Although Wolfram Alpha (WA) entered the tech ideaspace as a revolutionary new tool, it is the latest iteration of a solution to an old problem – the process of question answering (think ask.com), a part of the larger field of information retrieval (think Google).
Other competitors in this field include Powerset, a startup recently acquired by Microsoft, which retrieves Wikipedia articles using algorithms based on fuzzy logic. Unfortunately, this is currently hardly better than searching for the given keyword on Wikipedia yourself. Another service, lexxe, discovers clusters of similar answers among the websites indexed by Google; a neat idea, but the results it produces are vague and still require human interpretation. Finally there is MIT’s START, which uses a small corpus of websites it knows how to parse and delivers definite, accurate answers within a limited ontology.
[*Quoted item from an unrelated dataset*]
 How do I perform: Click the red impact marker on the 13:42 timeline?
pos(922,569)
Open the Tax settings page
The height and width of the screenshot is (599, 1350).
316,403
WA takes a more ambitious approach. Its corpus is a database of millions (!) of human-curated entries in a pre-defined, computable format. These are likely supplemented with ontological metadata. That its corpus is human-curated turns out to be WA’s biggest strength as well as its strongest limitation.
Until WA’s launch, I had no idea what to expect. I’m too cynical and practical to expect that I could type in “universal physics theory” and have WA analyze its corpus and come up with an answer. I also understood that a human-curated corpus could not be unlimited. I was left not knowing what sorts of queries would be answerable. Wolfram’s explanatory screencast got my hype-machine running: it demonstrated a tool that could answer questions like “how many internet users are there in Europe?” and “weather in champaign when mathematica released”. Although limited in scope, this made WA appear to be a great asset in understanding the world around us in new contexts. And at times it works very well, even with the simplest of searches.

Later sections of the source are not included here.